6 As leituras da avó Otília
Livros da Portela antiga. De um
sítio onde, além dos poucos manuais escolares… só haveria mais o “livro da mercearia”,
escriturado a rogo das mulheres. «Se fizer favor, escreva lá esta quartinha de
açúcar…». Mais o “da taberna”, onde os
homens mandavam. «Assente, que depois se paga!» Quando?
Acabámos aqui? Deixem-me indagar.
Os meus avôs António Beja e Joaquim Marona tinham uma literacia muito parcial: o primeiro, entendia-se com as gordas d’O Século; já o segundo só conseguia fazer anotações mais ou menos alfanuméricas, suficientes para assegurar a contabilidade agrícola. Testemunho da minha mãe que dele aprendeu a fazer as folhas semanais de ponto do pessoal trabalhador. Pelo menos, recolheu esta vantagem pela breve escolarização que permitiu à filha… Porém, que mais se podia pedir a um homem educado apenas pela labuta da Quinta da Mafarra, continuada na vizinha Quinta dos Anjos?
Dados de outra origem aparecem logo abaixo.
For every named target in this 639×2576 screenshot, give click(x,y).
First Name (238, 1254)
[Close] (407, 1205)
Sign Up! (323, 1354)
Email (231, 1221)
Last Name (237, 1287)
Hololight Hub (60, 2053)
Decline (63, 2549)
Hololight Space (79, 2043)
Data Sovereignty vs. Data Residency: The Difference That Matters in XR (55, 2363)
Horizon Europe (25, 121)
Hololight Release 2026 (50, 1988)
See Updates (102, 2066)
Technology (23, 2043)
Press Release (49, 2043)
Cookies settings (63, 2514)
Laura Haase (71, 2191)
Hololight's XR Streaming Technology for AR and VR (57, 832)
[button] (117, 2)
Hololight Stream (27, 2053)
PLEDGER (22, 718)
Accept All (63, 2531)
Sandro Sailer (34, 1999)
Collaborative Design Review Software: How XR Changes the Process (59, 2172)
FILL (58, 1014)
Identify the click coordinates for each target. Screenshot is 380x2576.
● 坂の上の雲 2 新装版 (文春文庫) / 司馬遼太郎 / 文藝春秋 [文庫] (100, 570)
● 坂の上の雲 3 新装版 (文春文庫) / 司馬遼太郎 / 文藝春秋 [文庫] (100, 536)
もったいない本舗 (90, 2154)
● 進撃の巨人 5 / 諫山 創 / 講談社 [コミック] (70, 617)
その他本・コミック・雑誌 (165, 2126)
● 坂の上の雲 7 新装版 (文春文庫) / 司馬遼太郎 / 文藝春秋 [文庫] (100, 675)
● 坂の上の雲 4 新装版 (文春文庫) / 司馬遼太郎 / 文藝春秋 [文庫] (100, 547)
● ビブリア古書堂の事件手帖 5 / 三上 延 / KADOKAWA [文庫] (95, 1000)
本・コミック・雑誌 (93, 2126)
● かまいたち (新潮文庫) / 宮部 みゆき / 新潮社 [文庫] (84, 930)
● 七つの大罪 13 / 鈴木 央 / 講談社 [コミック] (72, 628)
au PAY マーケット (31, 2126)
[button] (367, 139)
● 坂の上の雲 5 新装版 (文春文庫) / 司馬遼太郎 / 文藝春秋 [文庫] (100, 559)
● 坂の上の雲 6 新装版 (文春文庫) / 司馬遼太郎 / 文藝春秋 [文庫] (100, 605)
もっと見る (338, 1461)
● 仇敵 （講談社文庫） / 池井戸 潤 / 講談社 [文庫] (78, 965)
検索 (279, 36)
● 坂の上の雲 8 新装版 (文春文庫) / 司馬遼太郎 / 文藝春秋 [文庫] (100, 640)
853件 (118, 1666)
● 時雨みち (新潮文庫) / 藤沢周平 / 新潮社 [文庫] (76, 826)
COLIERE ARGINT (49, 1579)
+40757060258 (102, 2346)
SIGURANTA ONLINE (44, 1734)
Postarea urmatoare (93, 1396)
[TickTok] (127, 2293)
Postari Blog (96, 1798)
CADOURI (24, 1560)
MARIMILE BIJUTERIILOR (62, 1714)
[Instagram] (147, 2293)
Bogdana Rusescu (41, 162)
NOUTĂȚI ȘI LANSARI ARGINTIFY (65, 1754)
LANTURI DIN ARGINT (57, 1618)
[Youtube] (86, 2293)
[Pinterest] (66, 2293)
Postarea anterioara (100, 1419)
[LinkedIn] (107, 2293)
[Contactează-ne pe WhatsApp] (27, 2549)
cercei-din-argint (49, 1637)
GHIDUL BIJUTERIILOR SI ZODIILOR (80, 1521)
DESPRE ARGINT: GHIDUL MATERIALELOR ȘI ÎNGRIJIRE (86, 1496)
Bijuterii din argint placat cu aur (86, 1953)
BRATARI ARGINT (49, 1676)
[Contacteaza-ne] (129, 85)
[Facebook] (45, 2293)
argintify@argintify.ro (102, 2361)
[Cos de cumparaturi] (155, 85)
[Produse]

Sobre quantos antepassados
analfabetos assenta este nosso privilégio? Perguntava por aí o nosso quase
vizinho poeta Ruy Belo.
E Otília, a avó paterna. “Mulher-e-homem da
casa”, como a definirá a filha Piedade. Azougada. Sempre a esbracejar contra a
adversidade. Criou quatro filhos, costurou, cultivou a horta, colheu e vendeu
os seus primores. […] Setentona, quando merecia o descanso, as coisas pioraram.
O meu avô ficou imobilizado por uma congestão cerebral e ela teve de
reencontrar escondidas energias.
Julgava-a tão incapaz de ler como
a avó Gertrudes. Mesmo assim, trouxe-lhe livros, que apreciou por falarem do
nosso mundo rural. Redol. Pedia mais.
Só agora sei que a nossa Maria
Alzira era outra fornecedora.
O outro, um romance de cavalaria.
Com personagens e enredos que ainda hoje alimentam o teatro popular
transmontano e santomense.
Passados mais trinta anos,
perguntei à minha tia Piedade pelo paradeiro dessa livralhada. Estou neste momento
a ouvir-lhe a voz musical, tranquila. «Ò Quim, onde pára tal coisa?...» Que,
sem dúvida, se lembrava…capa de pele, avô Hipólito, arrumados entre peças de
louça de Sacavém.
Mais do que a matéria carolíngia,
fascinou-me naquela peça bibliográfica a nota lançada a tinta pelo meu bisavô: “Meu
filho José Hypolito / Nasceu a 20 de Dezembro de 1887. Francisco Hypólito da Sª”. Seu único varão.
Anos mais tarde, quantos? Uma
rapariga inscreveu na mesma página: “Maria José/ filha do Sr. J.H”. Filha de
meu tio-avô José Hipólito que, em 1925, foi o encarregado da obra de restauro
da nossa Escola.
Houve ainda quem lavrasse, a
lápis, nessa página e na seguinte, operações de aritmética. Cálculo de custos?
À falta de papel, fazia-se uma conta numa parede, na poeira do caminho, quanto
mais nas páginas de um romance de cavalaria!
Devolvi o livro à tia Piedade.
Contudo, deste fundo do letrado bisavô Francisco Hipólito da Silva, chegou ainda
à minha posse um outro exemplar. Oferecido em 1961 pelo seu neto, Júlio, o então
único sobrevivo dos filhos de José Hipólito e de Maria José da Quintinha.
Tratava-se de um pitoresco “dicionário de sinónimos e poético”, da primeira
metade do século XIX, alavanca facilitadora de rimas a poetastros encalhados.
Trazia entre duas páginas uma argolinha de flor de glicínia. Deixada quando a
nau desencalhou?
Como o palavrório já vai longo,
por aqui me fico. A Florinda entrará apenas quando esta poeira assentar.